Unconfirmed data is never written back to memory or transferred to another cache. Only after confirming correct execution, the trailing core writes modified data back to memory or marks it as valid for the cache coherence protocol. The leading core’s cache silently evicts modified cache lines that were already verified instead of writing them back. It relies on getting their data back from memory or by cache to cache transfer from the trailing core. As none of the caches can evict data written after active checkpoints, the cache size clearly limits the distance between subsequent checkpoints.

Figure 2 also shows the handling of an error. After the error occurs, the next comparison after TX4 results in a mismatch.
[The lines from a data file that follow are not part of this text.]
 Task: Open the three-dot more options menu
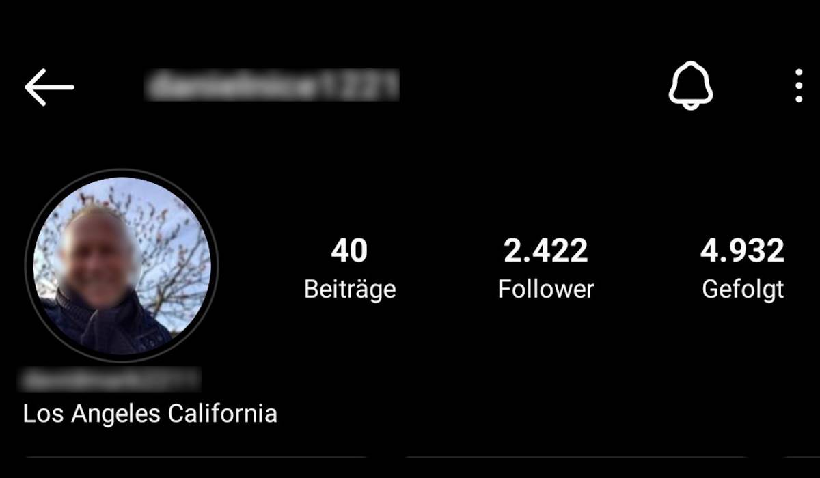pos(798,86)
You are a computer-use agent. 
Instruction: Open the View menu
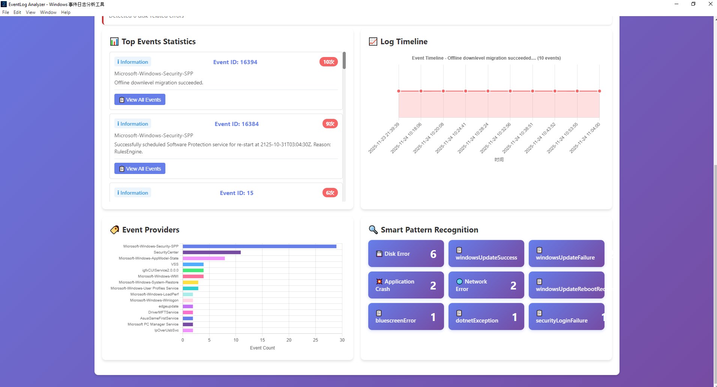[x=31, y=12]
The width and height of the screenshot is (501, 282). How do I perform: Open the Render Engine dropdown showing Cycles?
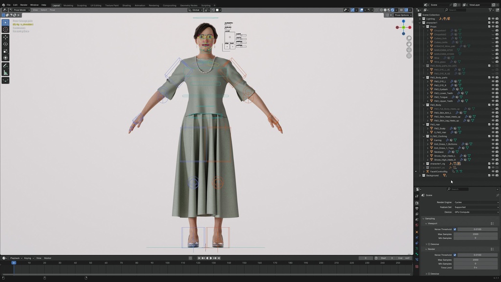(x=476, y=202)
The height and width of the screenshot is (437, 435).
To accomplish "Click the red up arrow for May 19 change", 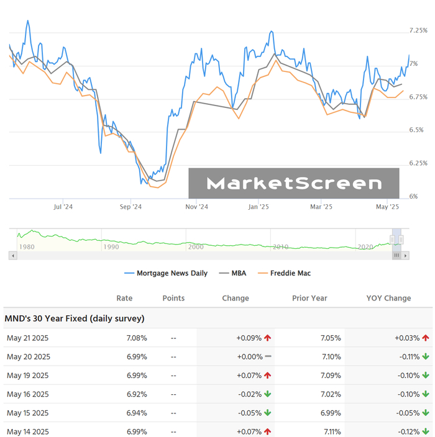I will (268, 375).
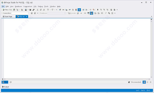This screenshot has height=93, width=154.
Task: Toggle the Text view button at bottom
Action: click(5, 82)
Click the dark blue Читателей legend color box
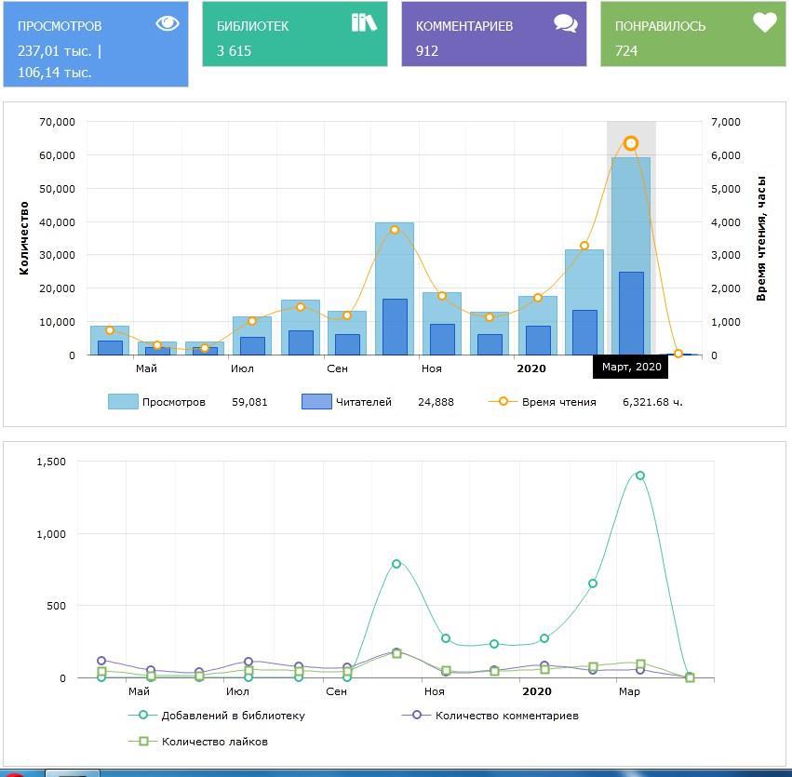This screenshot has width=792, height=777. (316, 401)
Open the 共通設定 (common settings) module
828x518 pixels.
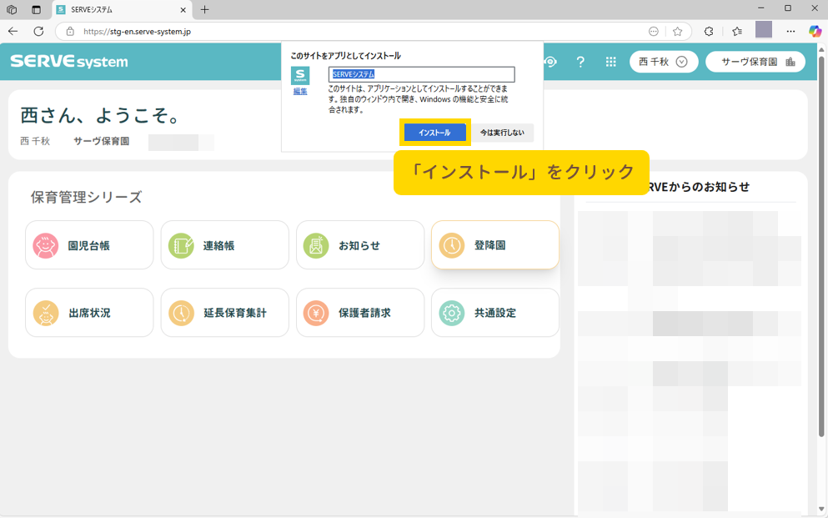[494, 313]
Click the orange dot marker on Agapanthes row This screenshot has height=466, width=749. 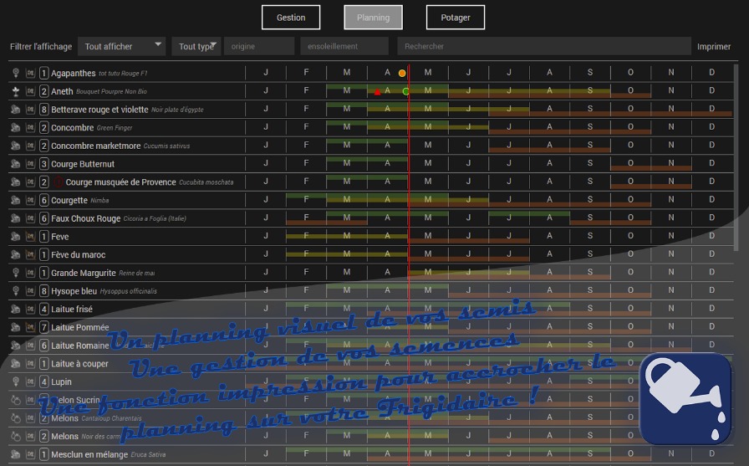pyautogui.click(x=402, y=73)
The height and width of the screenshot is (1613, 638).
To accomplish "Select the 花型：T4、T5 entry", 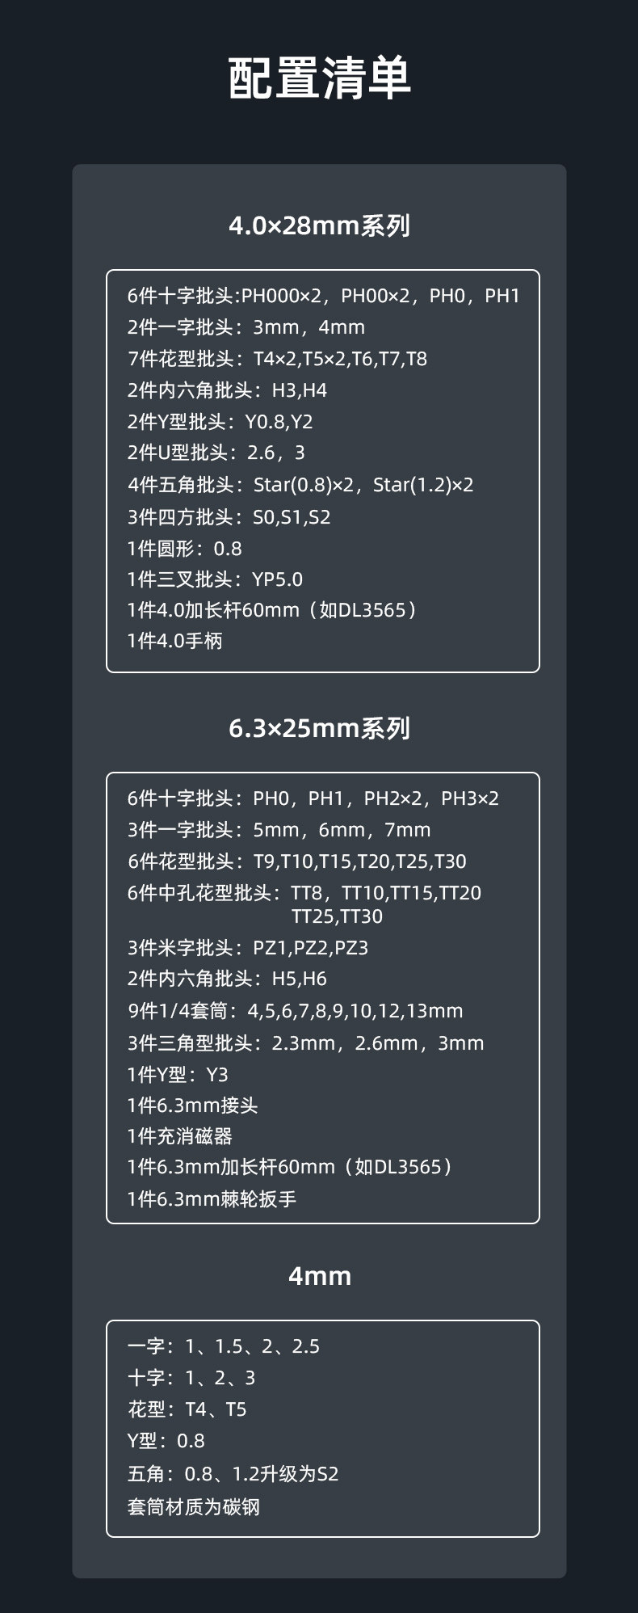I will tap(187, 1409).
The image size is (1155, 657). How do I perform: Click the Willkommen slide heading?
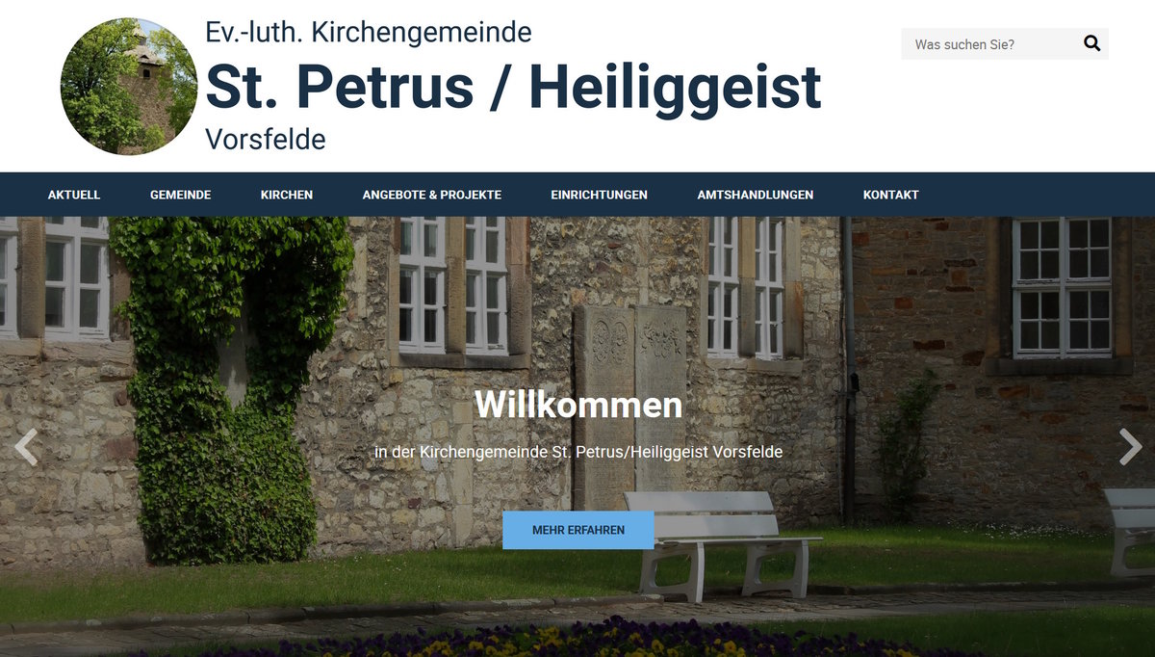[x=578, y=405]
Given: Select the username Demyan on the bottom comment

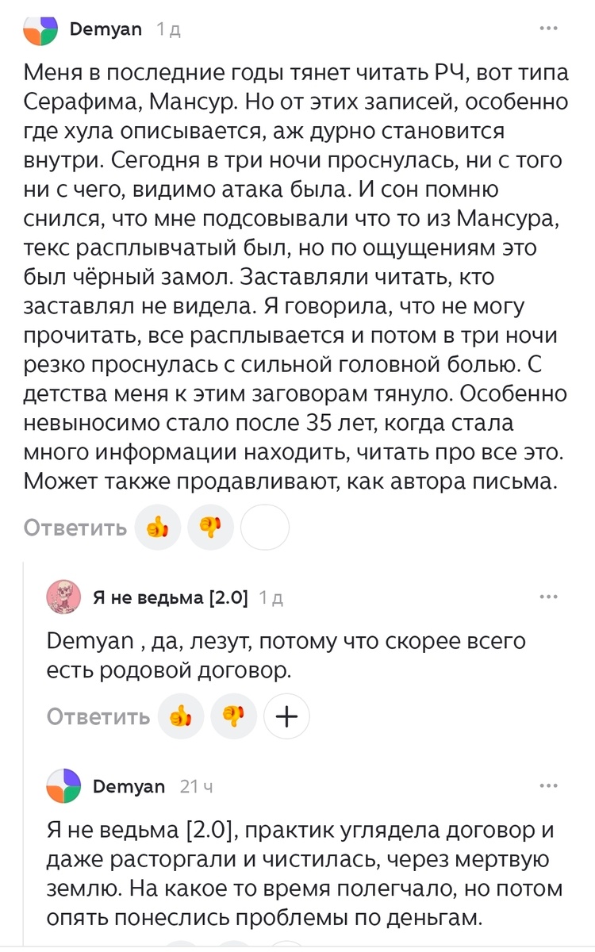Looking at the screenshot, I should pos(129,785).
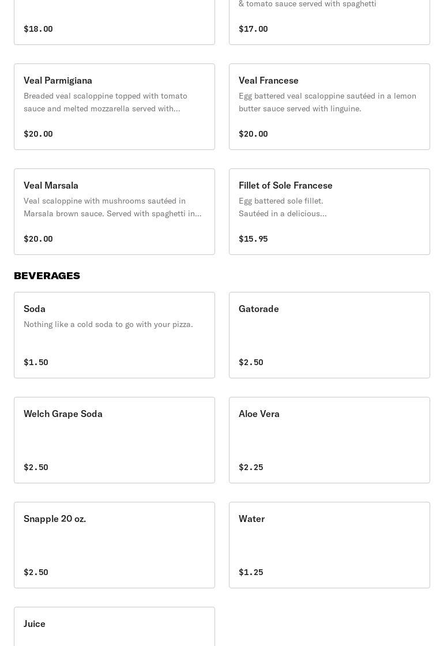Open the Veal Parmigiana menu item
The width and height of the screenshot is (444, 646).
point(114,107)
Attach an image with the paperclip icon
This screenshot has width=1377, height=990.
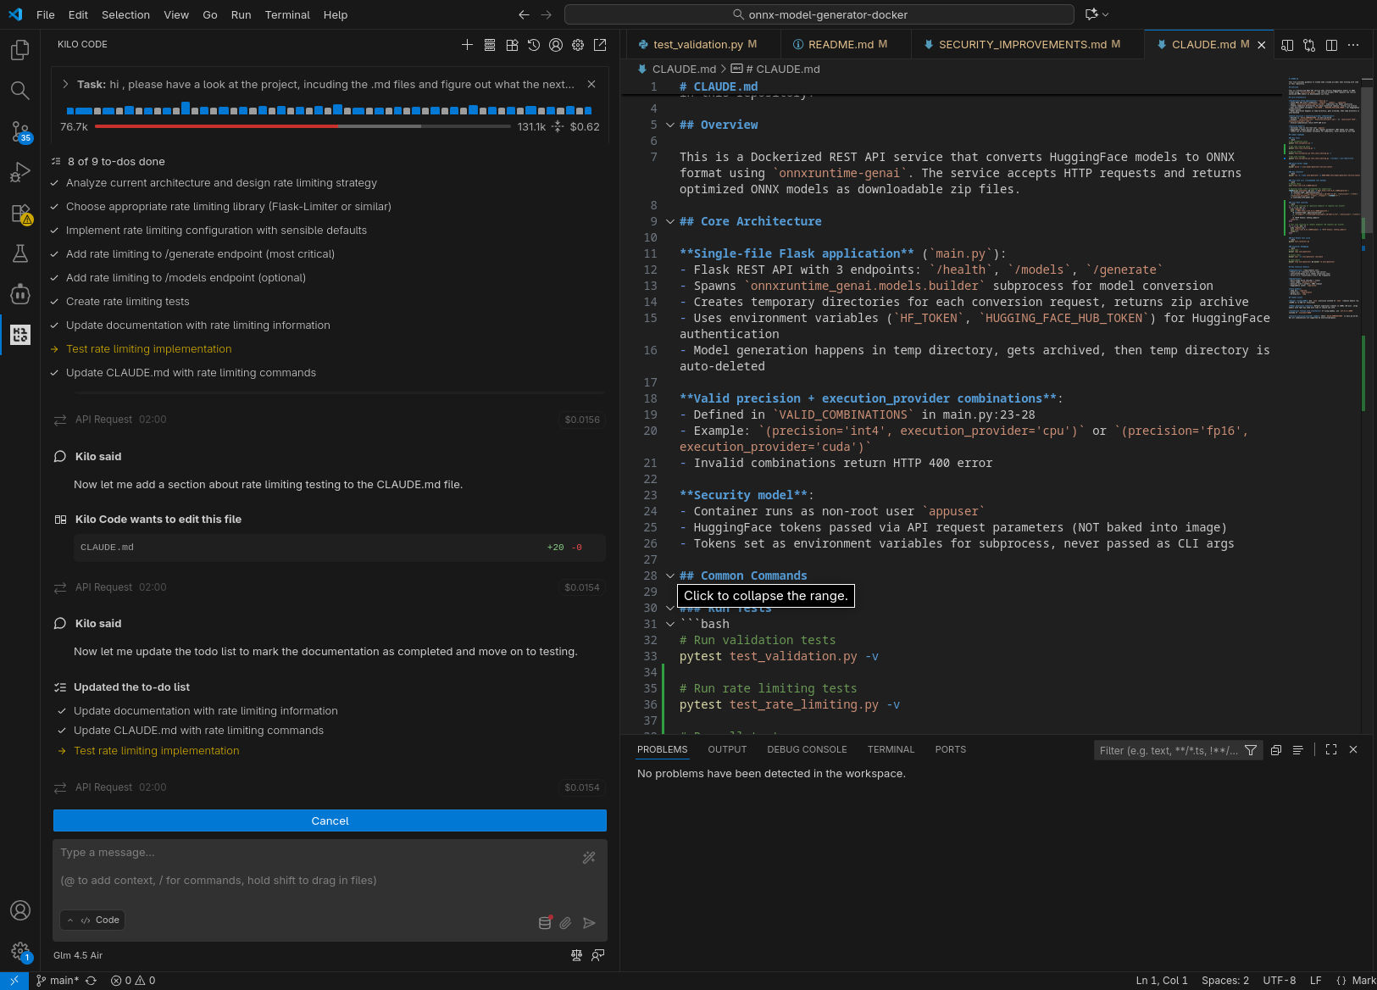565,923
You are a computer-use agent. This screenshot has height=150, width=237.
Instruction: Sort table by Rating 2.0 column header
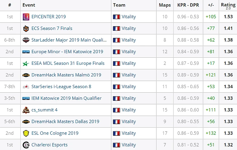(x=228, y=5)
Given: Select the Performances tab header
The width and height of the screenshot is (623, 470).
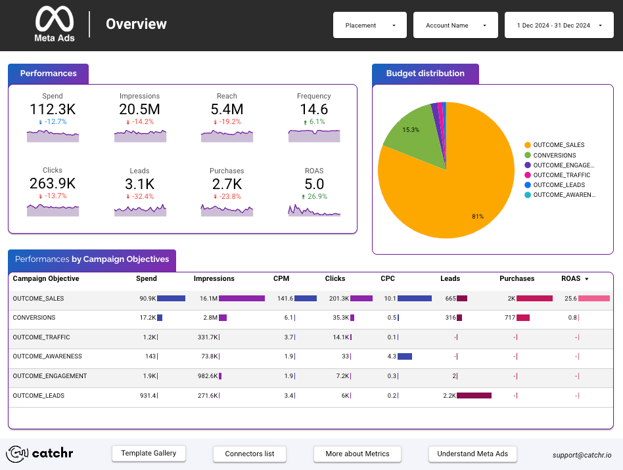Looking at the screenshot, I should click(x=48, y=74).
The leading core has already advanced past the potential erroneous checkpoint, but is still keeping an older confirmed checkpoint at the start of TX4. Thus both cores rollback to the start of TX4. As all changes after the confirmed checkpoint are confined in the cores and their L1 caches, the rollback is fast. If the fault was transient, the next comparison will succeed and the execution resumes regularly.

3.2 Extension of HTM to Support Fault Tolerance

If the processor already includes support for HTM to speculatively speed up parallel execution, the implementation of the redundant system can be simplified. The assumed HTM system has to provide support for isolation and checkpointing. Thus those components can simply be reused. As the leading core requires multiple checkpoints, the checkpointing capabilities of some simple transaction systems may be insufficient.

The conflict detection component of HTM is unnecessary for redundant execution on a dual-core, as both cores execute the same thread. The obvious approach is to disable it completely, in order to avoid detection of false conflicts between the leading and trailing core. The commit logic of the leading core can be simplified, as writeback of confirmed data is handled by the trailing core.

Some additions are still required to support full fault tolerance. First, HTM usually relies on special instructions to start and end transactions. For fault tolerance another approach is preferred: The transaction boundaries should be determined automatically at run-time, as it is hard to predict exact cache usage at compile time. The first transaction is started, when fault tolerance is enabled. The transaction is committed, once the checkpoint’s capacity is exhausted or another limit (e. g. execution time or instruction count) is reached. The trailing core commits at the same instruction as the leading core. The next transaction is started directly after the commit.

Second, regular HTM systems do not care about the content of written cache blocks. Only their addresses need to be compared for conflict detection. It is thus necessary to implement an additional unit to compare registers and cache block content. Depending on the employed conflict detection mechanism, different implementations are feasible. If the transaction system uses a lazy conflict detection mechanism, which already transfers all cache lines and their content while committing, the comparison can be extended to include this data. Register values can be stored in a cache line with a special address. This does not only allow for their comparison, but will also store them in main memory for checkpoint creation. If the transaction system does not already transfer all cache lines while committing, the use of a checksum is favored, as this minimizes additional overhead at commit time. The checksum is updated whenever a cache line is written in a transaction. At commit the register values are also included in the checksum. The checksum has to be transferred to the other core. If a mismatch is detected, this information is broadcasted to restart both cores at the correct checkpoints.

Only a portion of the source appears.